In [52]:
import plotly.io as pio
pio.renderers.default = "notebook"

In [None]:
import pandas as pd

# Load directly from GitHub
url = "https://raw.githubusercontent.com/frederickottto/Project2DW/main/atp_leaderboards_until_2024.csv"
df = pd.read_csv(url)

# Preview data
df.head()


In [None]:
df

In [None]:
# Check column names and types
df.info()

# Check basic stats
df.describe(include='all')

In [None]:
# Count missing values
print("Missing values per column:")
print(df.isnull().sum())

# Count duplicates
print(f"Duplicate rows: {df.duplicated().sum()}")


In [None]:
# Split into Serve and Return datasets
serve_df = df[df['Board_Type'] == 'serve'].reset_index(drop=True)
return_df = df[df['Board_Type'] == 'return'].reset_index(drop=True)

# Save to separate CSV files
serve_df.to_csv("serve_leaderboard.csv", index=False)
return_df.to_csv("return_leaderboard.csv", index=False)

print("Files saved: 'serve_leaderboard.csv' and 'return_leaderboard.csv'")


In [None]:
url = "https://github.com/frederickottto/Project2DW/raw/refs/heads/main/serve_leaderboard.csv"
serve_df = pd.read_csv(url)
serve_df.head()

In [None]:
serve_df

In [None]:
serve_df.isnull().sum()

In [None]:
url = "https://github.com/frederickottto/Project2DW/raw/refs/heads/main/return_leaderboard.csv"
return_df = pd.read_csv(url)
return_df.head()

In [None]:
# List of return-related columns to drop
return_columns = [
    'Return Rating',
    '% 1st Serve Return Points Won',
    '% 2nd Serve Return Points Won',
    '% Return Games Won',
    '% Break Points Converted',
    'Board_Type'
]

# Drop them from serve_df
serve_df = serve_df.drop(columns=return_columns)

# Check result
serve_df.head()

In [None]:
serve_columns = [
    'Serve Rating', '% 1st Serve', '% 1st Serve', '% 1st Serve Points Won','% 2st Serve Points Won', '% Service Games Won', 'Avg. Aces/ Match', 'Avg. Double Faults/Match'
]

return_df = return_df.drop(columns=serve_columns)

return_df.head()

In [64]:
return_df = return_df.drop(columns='Board_Type')

In [None]:
return_df.head()

In [None]:
serve_df.head()

In [None]:
# Reorder columns: move 'Year' to come right after 'Player'
cols = serve_df.columns.tolist()
cols.remove('Year')
new_order = cols[:1] + ['Year'] + cols[1:]
serve_df = serve_df[new_order]

# Check result
serve_df.head()


In [68]:
def validate_leaderboard(df, required_columns, percent_columns, numeric_columns, name=""):
    import pandas as pd

    print(f"\n Validating {name} leaderboard...")

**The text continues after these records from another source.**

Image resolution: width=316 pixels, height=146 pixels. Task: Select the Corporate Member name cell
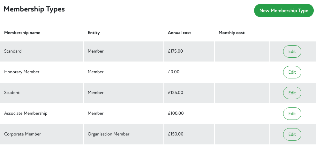[23, 134]
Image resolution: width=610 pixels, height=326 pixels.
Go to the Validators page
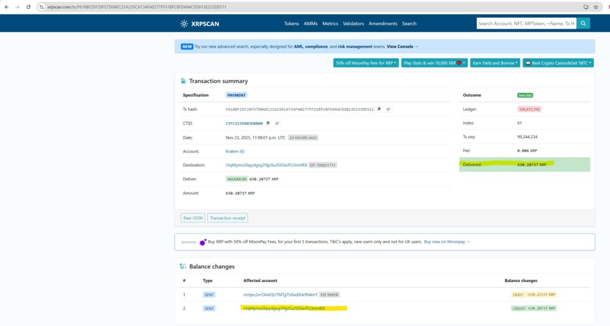pos(353,24)
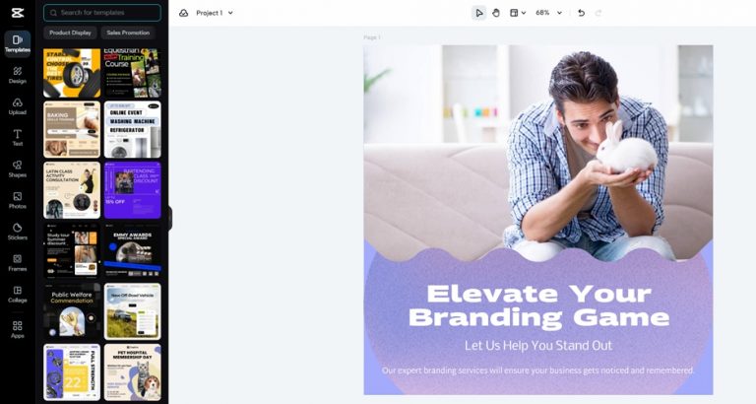Filter templates by Product Display

[71, 33]
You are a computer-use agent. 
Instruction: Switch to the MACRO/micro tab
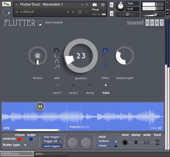click(x=17, y=154)
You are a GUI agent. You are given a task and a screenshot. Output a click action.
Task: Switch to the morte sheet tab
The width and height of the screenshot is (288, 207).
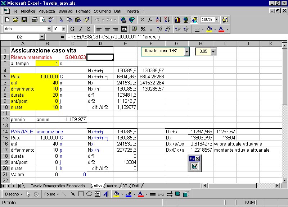point(112,186)
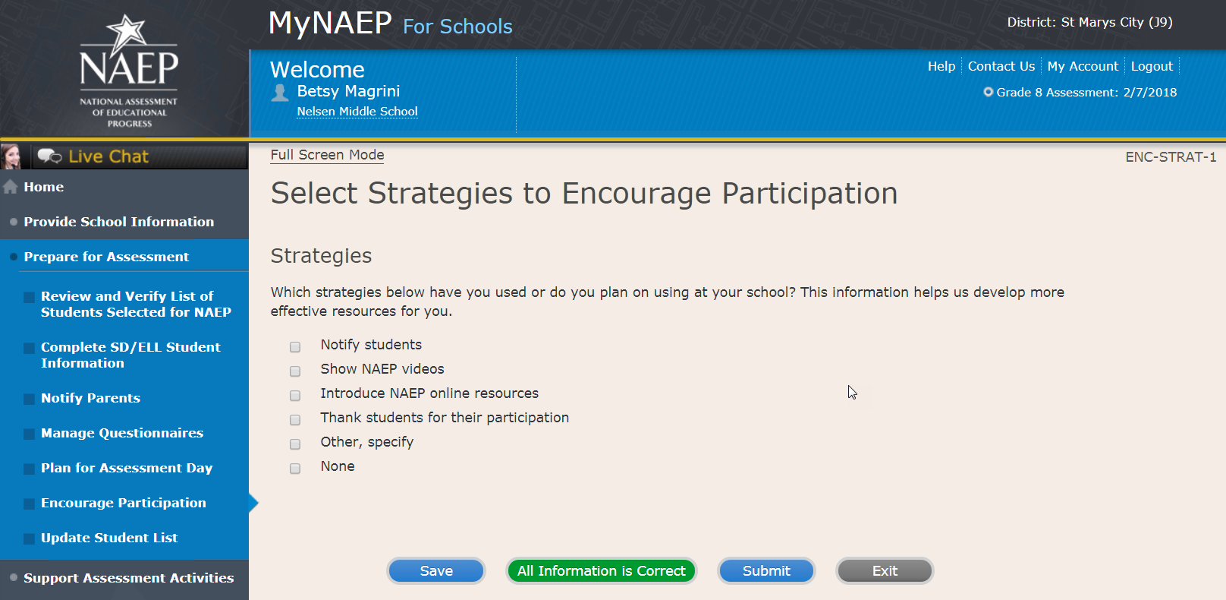Click the Live Chat agent avatar

[11, 156]
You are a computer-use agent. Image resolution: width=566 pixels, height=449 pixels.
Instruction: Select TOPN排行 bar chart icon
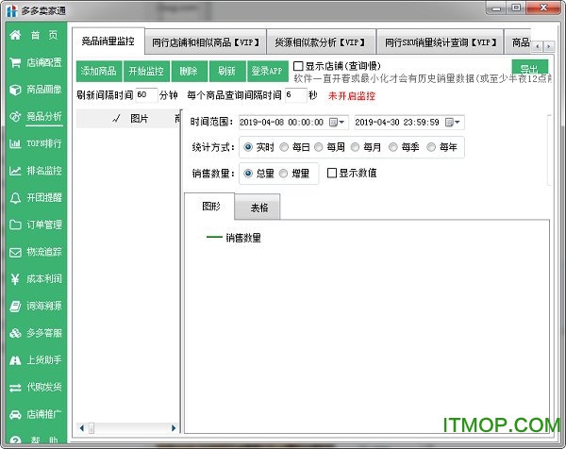click(15, 144)
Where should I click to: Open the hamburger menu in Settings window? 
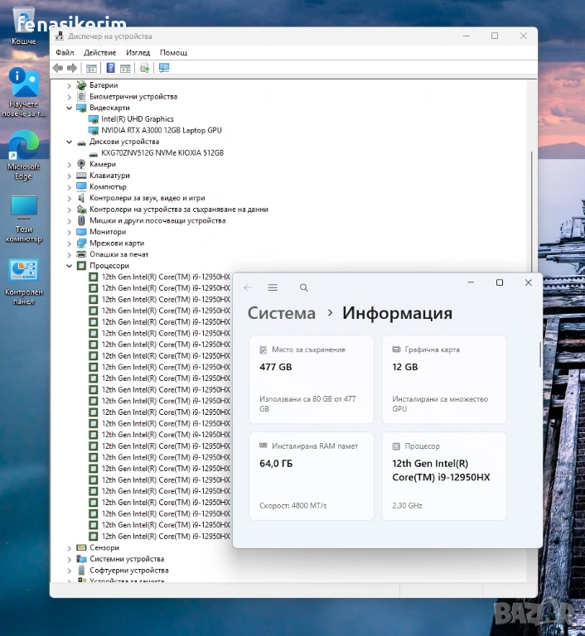point(273,287)
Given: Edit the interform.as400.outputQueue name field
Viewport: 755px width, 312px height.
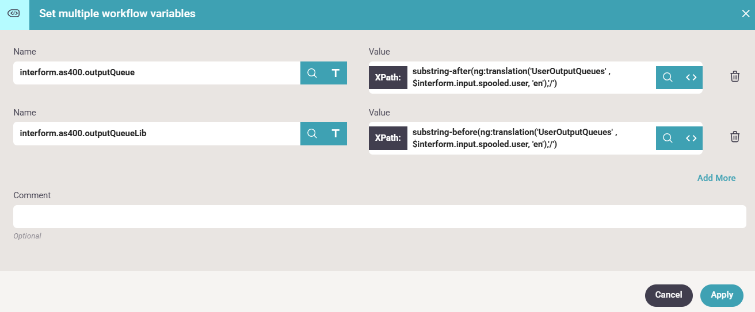Looking at the screenshot, I should [x=157, y=73].
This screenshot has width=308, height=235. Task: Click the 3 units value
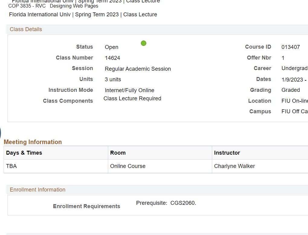coord(113,79)
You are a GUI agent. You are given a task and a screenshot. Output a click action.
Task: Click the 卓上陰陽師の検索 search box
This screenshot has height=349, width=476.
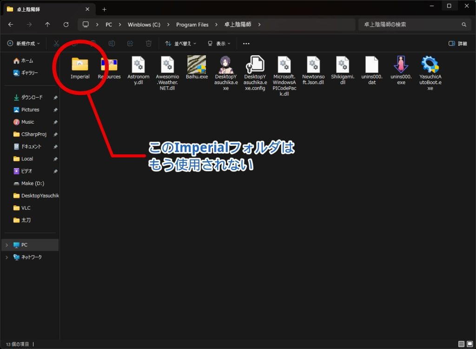coord(409,25)
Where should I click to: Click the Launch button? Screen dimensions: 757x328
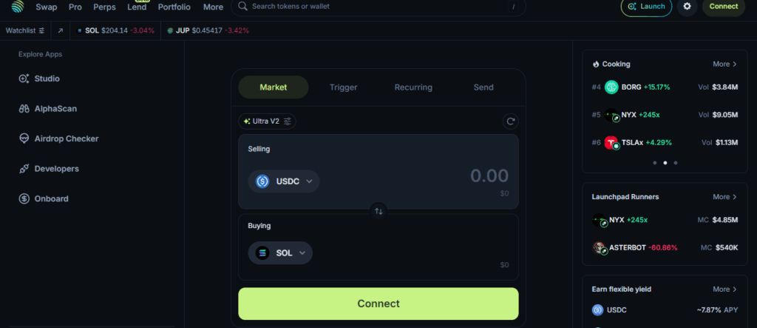[x=645, y=7]
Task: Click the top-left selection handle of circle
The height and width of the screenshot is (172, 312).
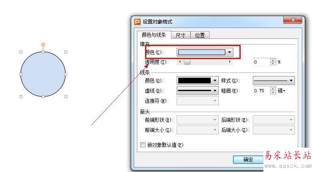Action: coord(21,52)
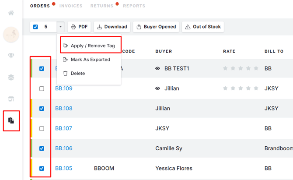Click the PDF button

point(79,27)
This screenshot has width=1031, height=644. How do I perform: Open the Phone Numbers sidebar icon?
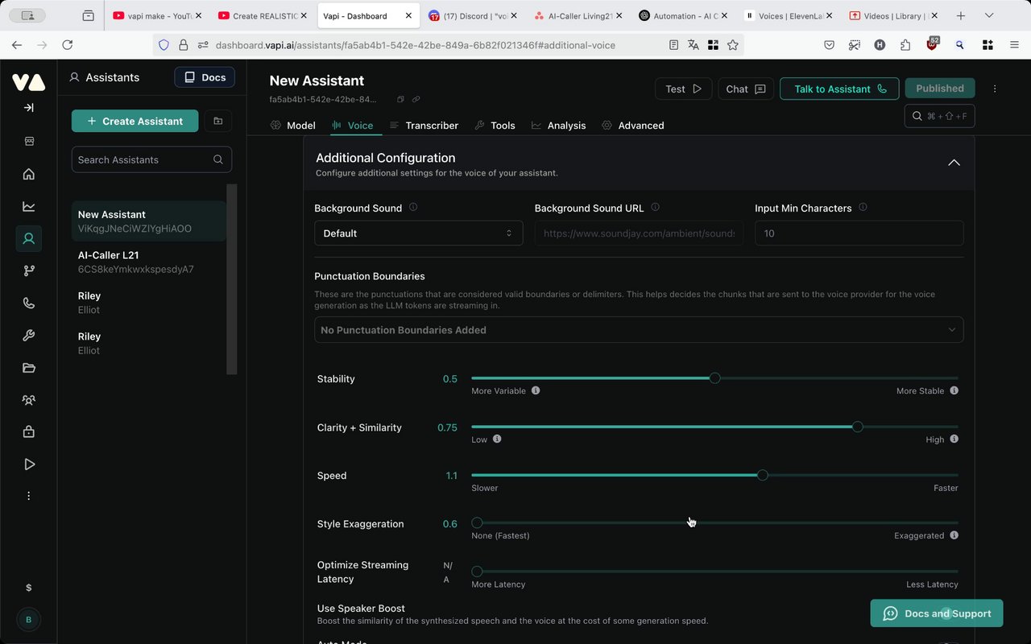(29, 303)
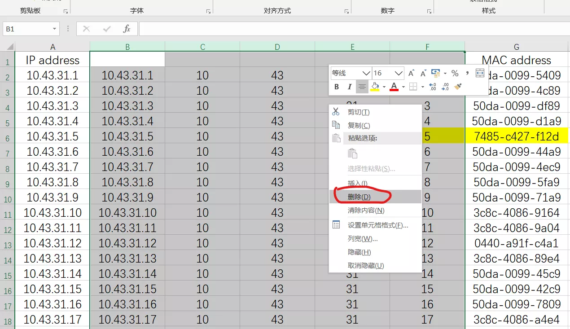The width and height of the screenshot is (570, 329).
Task: Toggle bold in the mini toolbar
Action: coord(337,86)
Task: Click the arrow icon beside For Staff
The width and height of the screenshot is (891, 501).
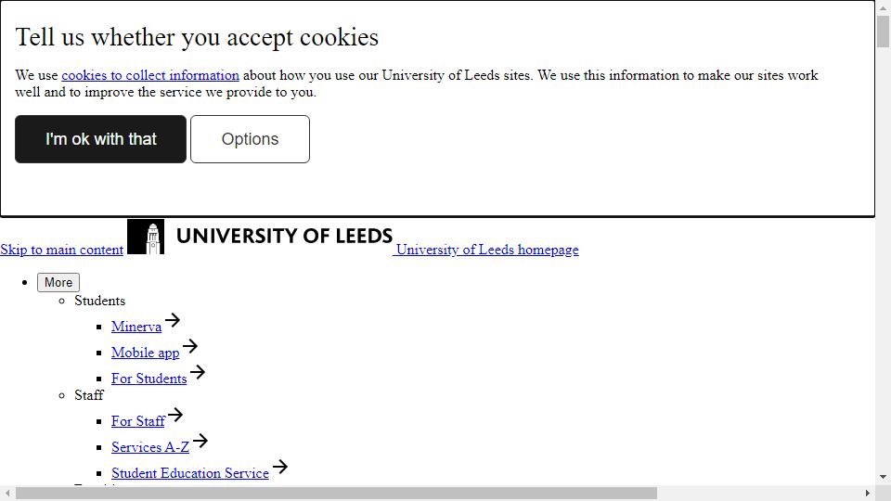Action: [175, 415]
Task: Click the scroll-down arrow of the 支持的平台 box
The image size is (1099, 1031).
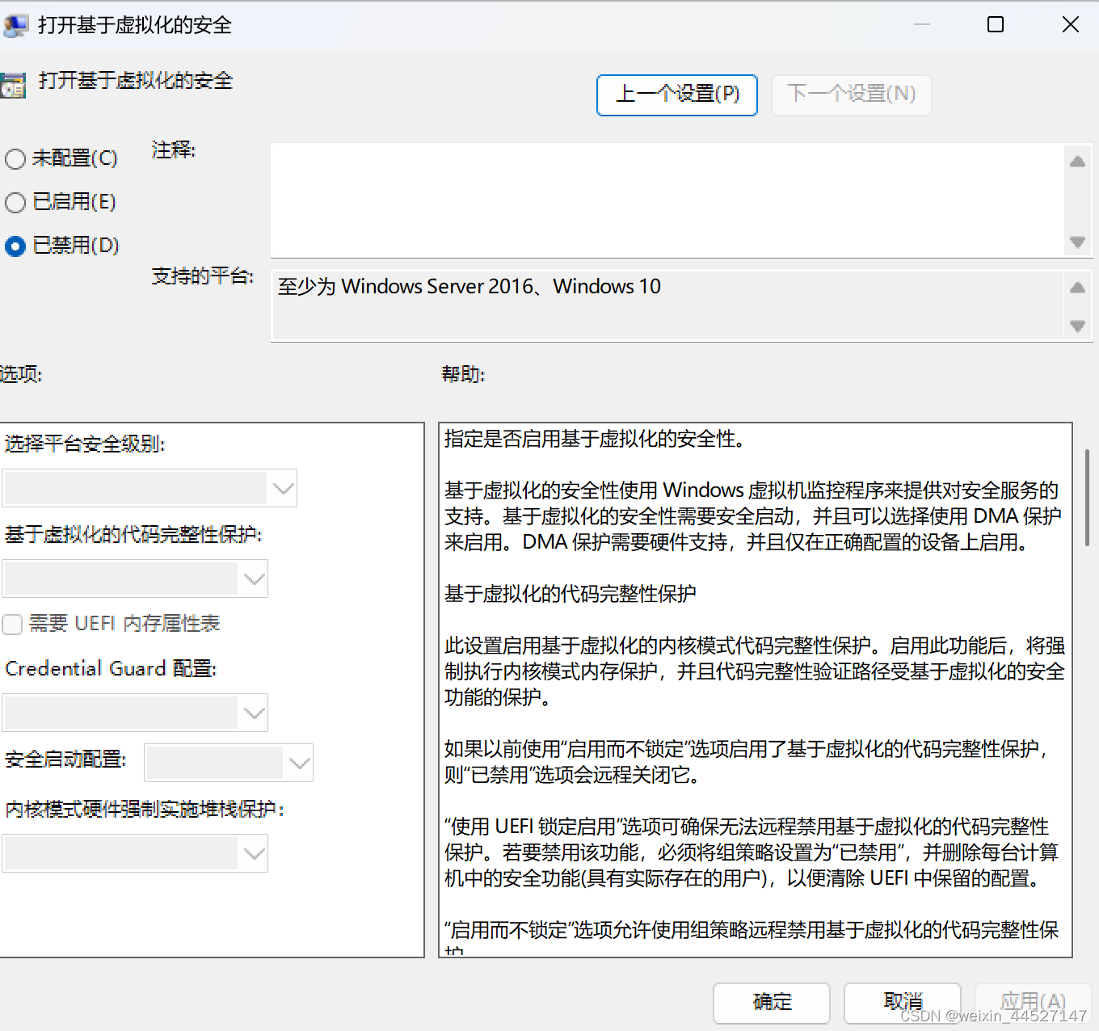Action: pyautogui.click(x=1077, y=326)
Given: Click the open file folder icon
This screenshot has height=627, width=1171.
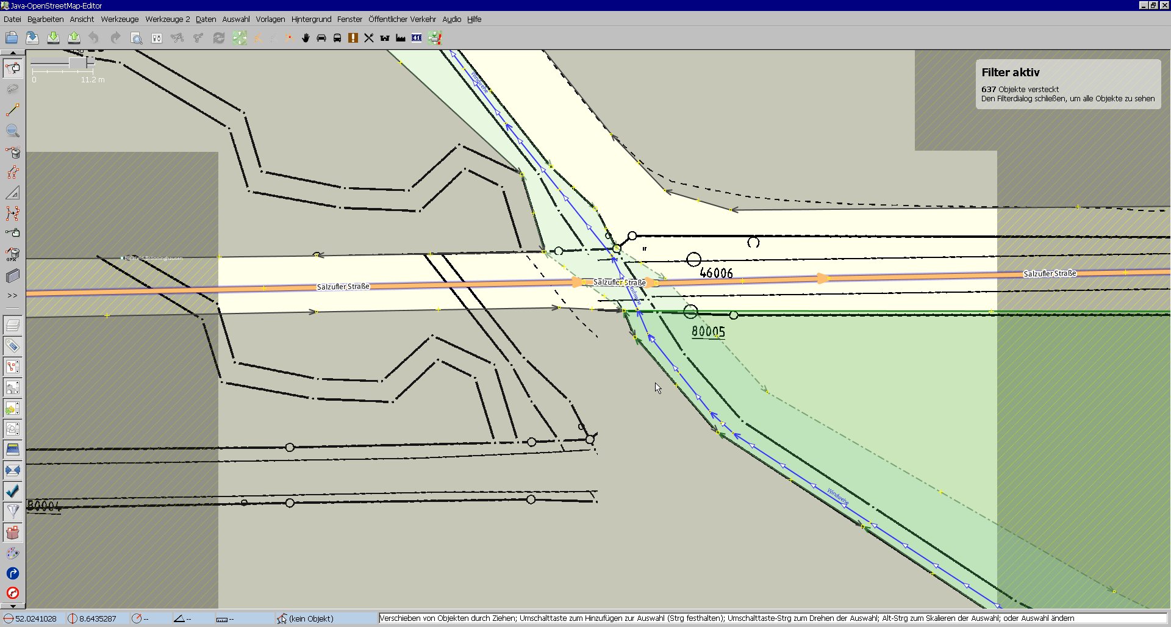Looking at the screenshot, I should (12, 38).
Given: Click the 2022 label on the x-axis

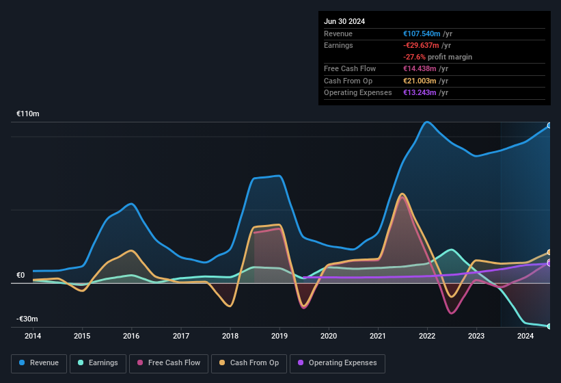Looking at the screenshot, I should coord(427,336).
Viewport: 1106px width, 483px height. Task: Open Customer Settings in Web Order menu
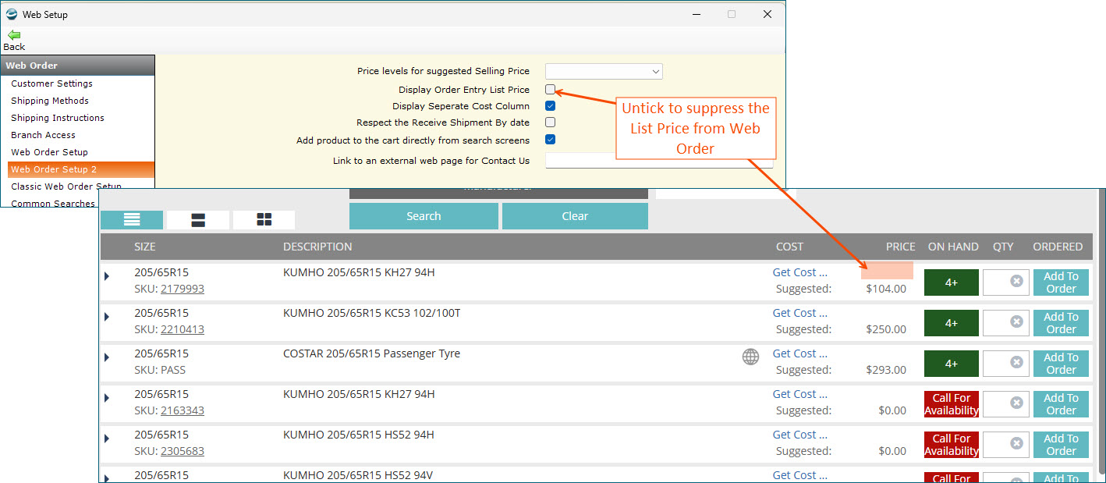pyautogui.click(x=51, y=83)
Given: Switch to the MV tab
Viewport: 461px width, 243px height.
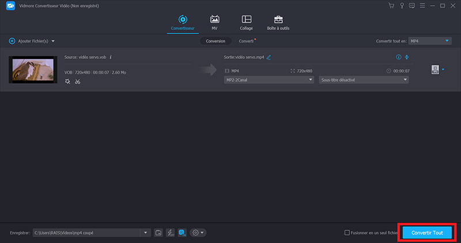Looking at the screenshot, I should (x=215, y=23).
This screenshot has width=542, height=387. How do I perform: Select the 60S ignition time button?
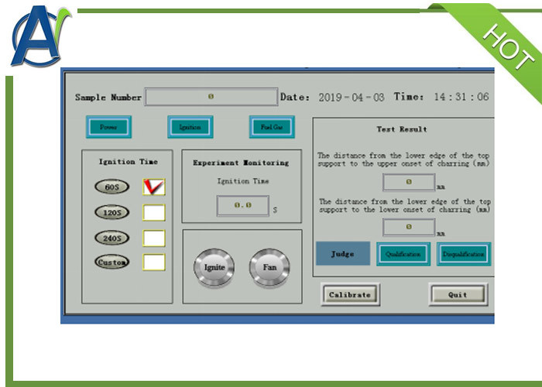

    # 1. Check required columns exist
    for col in required_columns:
        if col not in df.columns:
            print(f" Missing column: {col}")
    
    # 2. Check for missing values
    print("\n Missing values per column:")
    print(df[required_columns].isnull().sum())

    # 3. Drop duplicates
    before = len(df)
    df = df.drop_duplicates()
    print(f"\n Removed {before - len(df)} duplicate rows.")

    # 4. Convert percentage strings to floats
    for col in percent_columns:
        if df[col].dtype == object:
            df[col] = (
                df[col].str.replace('%', '', regex=False)
                      .astype(float)
            )

    # 5. Convert numeric columns
    for col in numeric_columns:
        df[col] = pd.to_numeric(df[col], errors='coerce')

    # 6. Ensure Year is integer
    df['Year'] = pd.to_numeric(df['Year'], errors='coerce').astype('Int64')

    # 7. Custom checks: percent values in 0–100, ratings non-negative
    print("\n Out-of-bound checks:")
    for col in percent_columns:
        out_of_bounds = df[(df[col] < 0) | (df[col] > 100)]
        if not out_of_bounds.empty:
            print(f" - {col}: {len(out_of_bounds)} rows outside 0–100 range.")
    
    for col in numeric_columns:
        if 'Rating' in col or 'Aces' in col or 'Faults' in col:
            neg = df[df[col] < 0]
            if not neg.empty:
                print(f" - {col}: {len(neg)} rows have negative values.")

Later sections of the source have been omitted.